In January 1989, Armstrong learned that the Reagan administration planned to erase all White House e-mails before leaving office a few days later. Quickly, the archive filed a lawsuit to prevent the destruction of the e-mails. The case was called Armstrong et al. v. Reagan et al. To make a long story short, Armstrong beat Reagan, the e-mails were released and Blanton collected the best of them in a book titled "White House E-Mail," published in 1995.

By then, Armstrong had left the organization, Blanton was director and the archive had moved to its current box-filled warren of offices in GWU's Gelman Library.

Once perceived as a hotbed of radicals, the National Security Archive is now a major Washington institution with a staff of 35 and an annual budget of more than $3 million, most of it donated by foundations. The documents it has gathered have been quoted in countless newspapers, books and documentary films. The archive has won Emmy, Peabody and Polk awards, and in 2004, avant-garde artist Jenny Holzer projected 30 of its documents on the walls of tall buildings in Bregenz, Austria, in a work she called "Truth Before Power."
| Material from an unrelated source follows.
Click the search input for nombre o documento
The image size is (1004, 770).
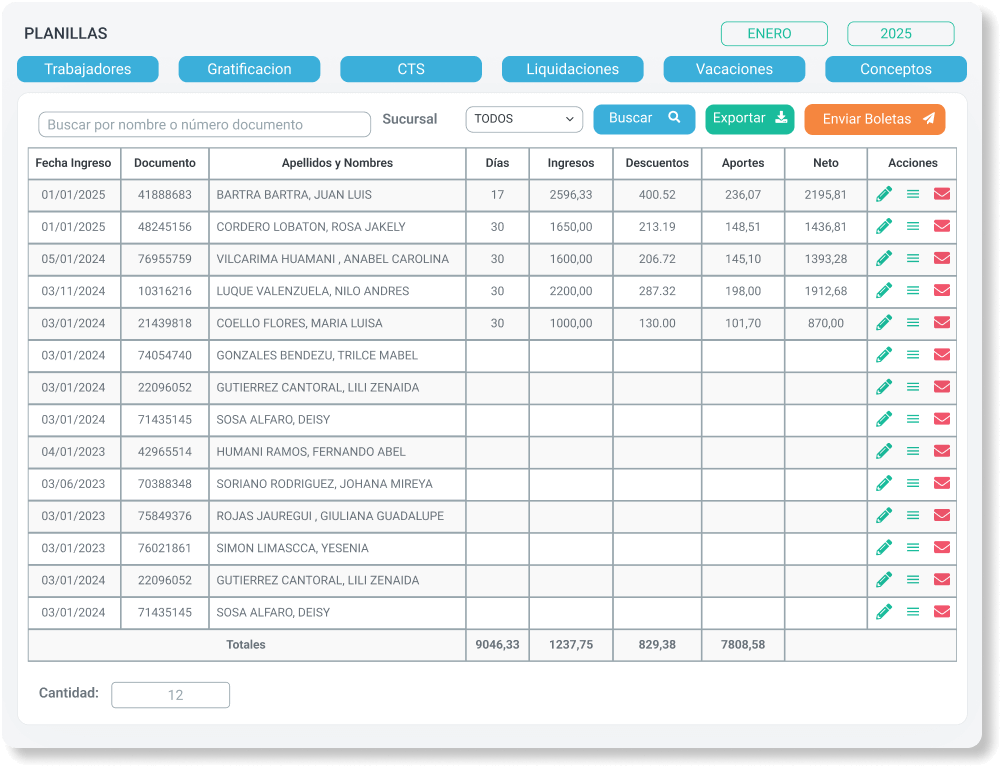click(204, 124)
Among the world's document buffs -- a small but tenacious tribe of journalists, researchers and historians -- the archive is legendary for its prolific and skillful practice of the art of the FOIA request.
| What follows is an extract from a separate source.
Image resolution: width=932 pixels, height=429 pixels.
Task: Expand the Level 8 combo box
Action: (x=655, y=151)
"They craft the best FOIA requests around," says Metcalfe, the archive's former adversary, who is now a law professor at American University. "If anybody does it better, I haven't seen it."
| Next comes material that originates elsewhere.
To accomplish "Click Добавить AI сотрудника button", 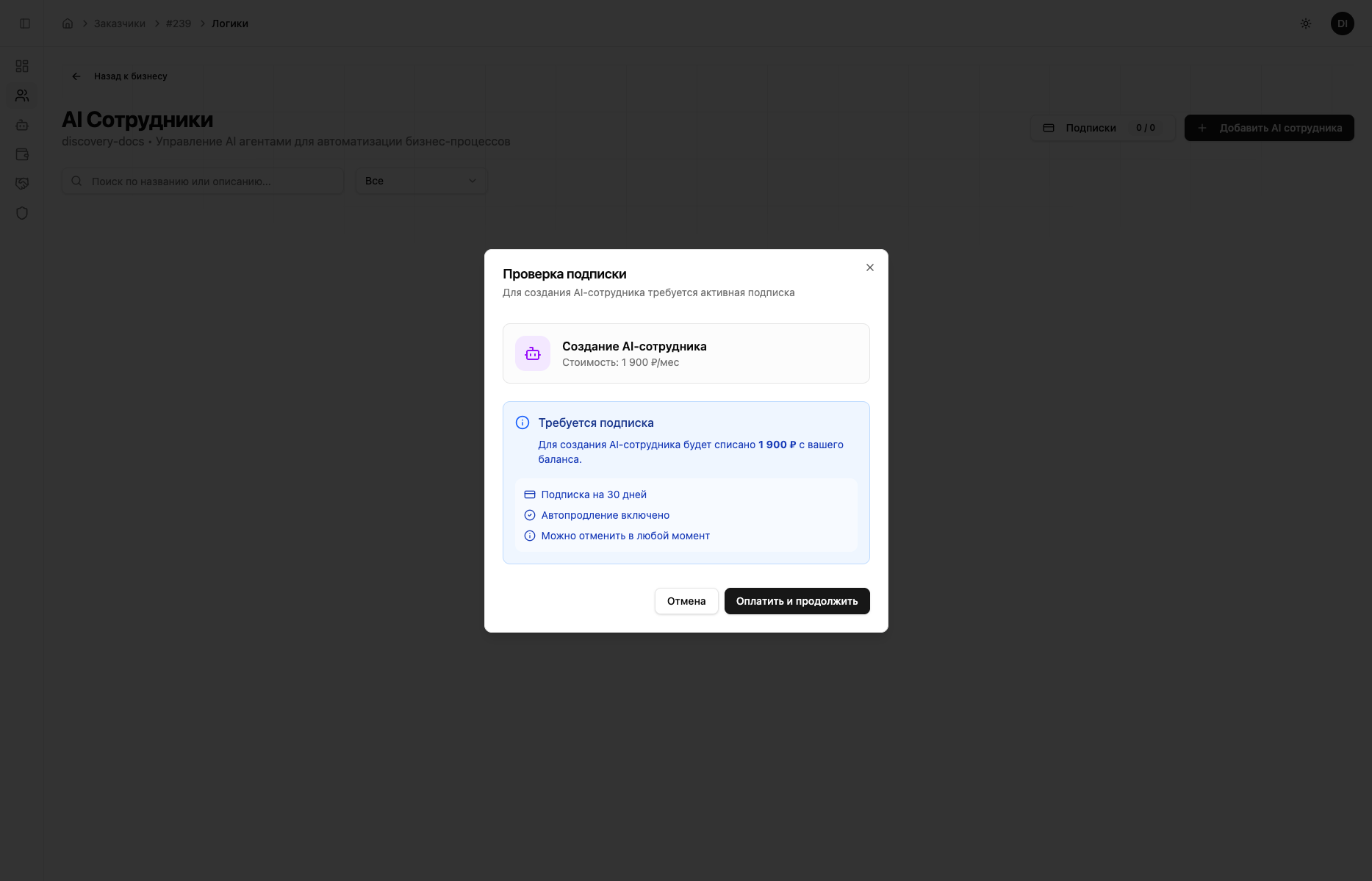I will pos(1269,128).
"They do it extremely well," says Steve Aftergood, a researcher at the Federation of American Scientists, who is himself no slouch at the art of FOIA. "Within the government, it is known that they are persistent and they're willing to litigate if necessary and they're not going away. All of those things provide incentives for agencies to take their requests seriously."

Every year, the archive files roughly 2,000 FOIA requests and collects about 75,000 documents, many dealing with the most important events of the past 60 years -- the Cuban missile crisis, Vietnam, the collapse of the Soviet empire, Afghanistan, Iraq, Iran. The documents are studied by staffers who specialize in each issue, collected into "electronic briefing books" and posted on the archive's Web site, and readers around the world download nearly a half-million pages a day.

Meanwhile, hundreds of researchers come to the archive every year to study the documents -- grad students, journalists, historians, even the occasional retired spy writing his memoirs.

In the winter of 2007, an Egyptian millionaire named Ashraf Marwan arrived at the archive to do some research. The son-in-law of Egyptian dictator Gamal Abdel Nasser and an adviser to Nasser's successor, Anwar Sadat, Marwan was widely reputed to be a spy for Israel. He was also widely reputed to be a clever Egyptian double-agent who fed disinformation to the Israelis. At the archive, he studied documents on the 1973 Arab-Israeli war and told archive analyst William Burr that he was doing research for his memoirs.

A few months later, in June 2007, Marwan jumped, fell or was pushed from the fourth floor balcony of his apartment in London and was found dead on the sidewalk.

"Police have been advised," the Times of London reported, "that the only known copy of Dr. Marwan's memoirs disappeared from his flat on the day of his death."